**Records to process**:
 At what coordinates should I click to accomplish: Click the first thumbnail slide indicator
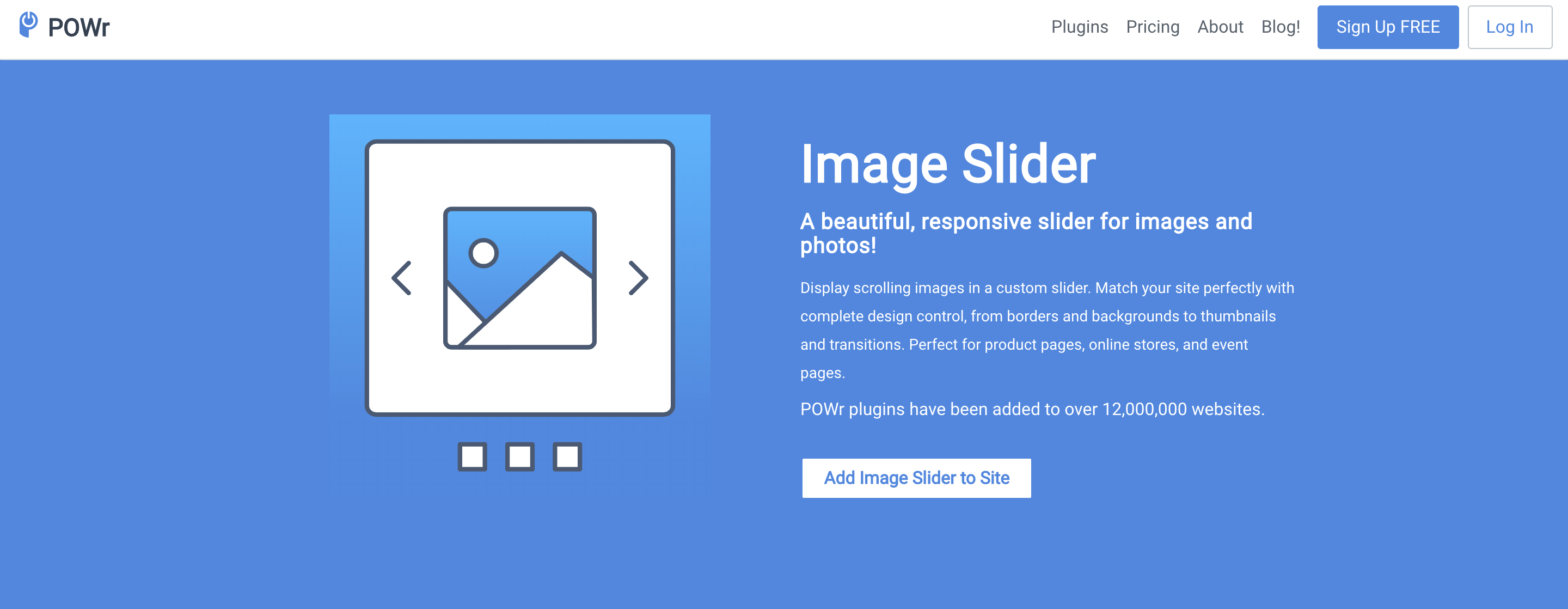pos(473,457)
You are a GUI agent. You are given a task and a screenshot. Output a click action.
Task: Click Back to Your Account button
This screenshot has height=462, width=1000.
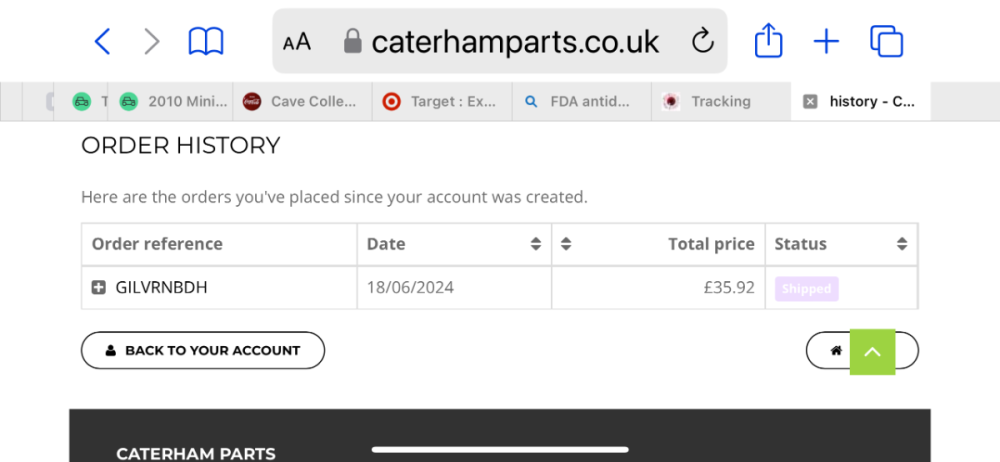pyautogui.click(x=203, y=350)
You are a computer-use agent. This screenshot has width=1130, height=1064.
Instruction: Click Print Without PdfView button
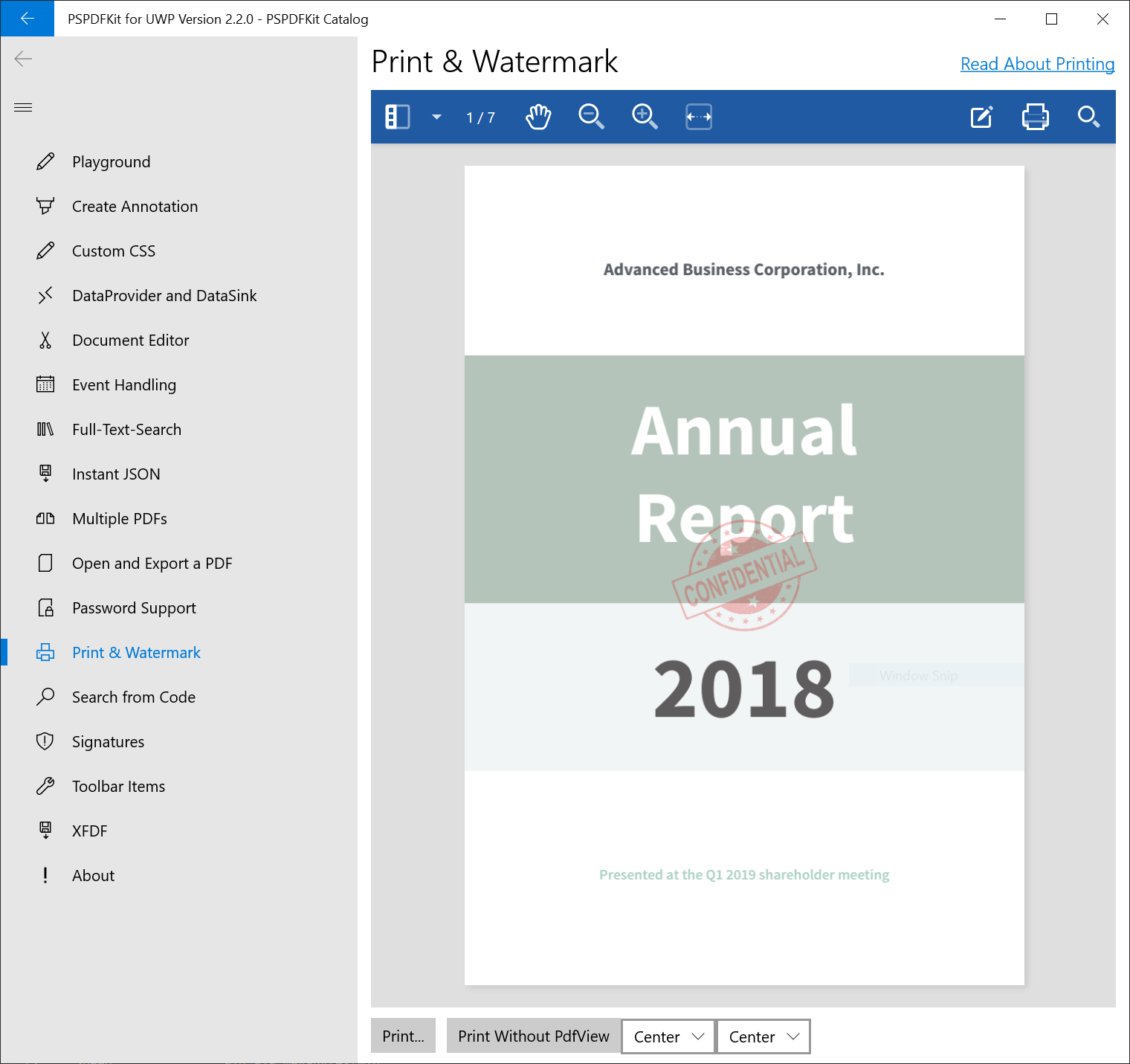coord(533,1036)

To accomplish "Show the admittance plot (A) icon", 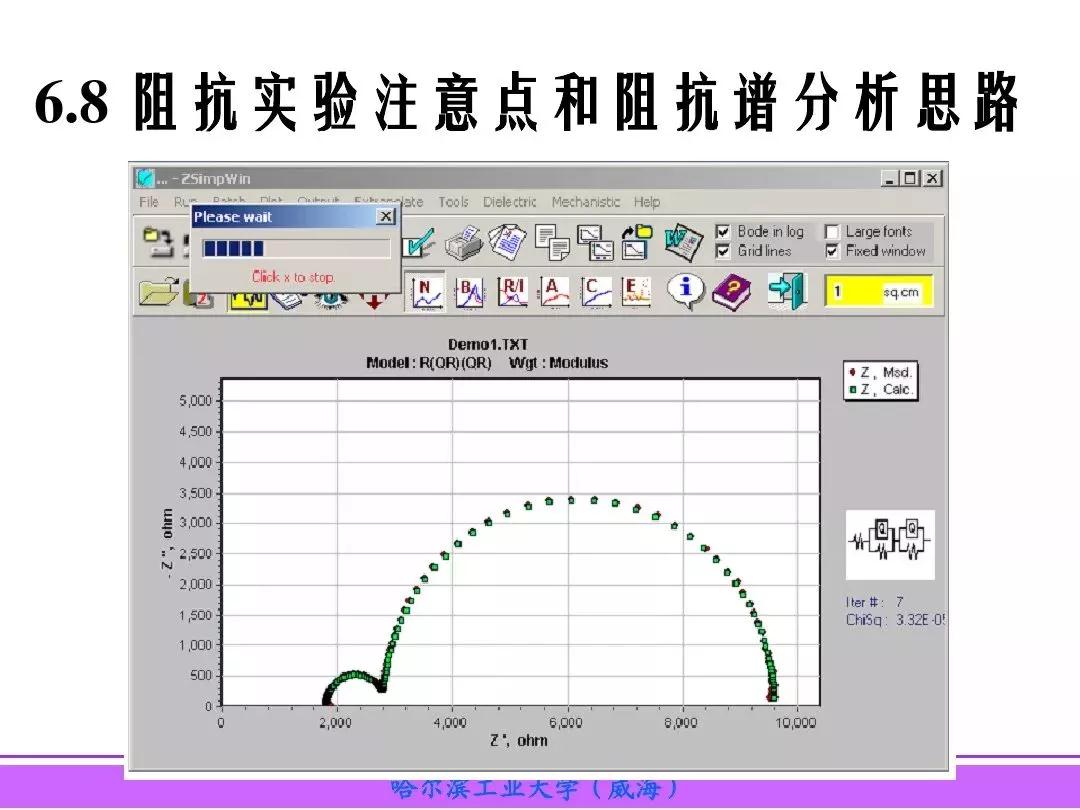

**Task prompt**:
Scan the listing above, and wherever a line holds the string "agent", copy that line.

**Response**:
You are a GUI agent. You are given a task and a screenshot. Output a click action.
You are a computer-use agent. This screenshot has width=1130, height=1064.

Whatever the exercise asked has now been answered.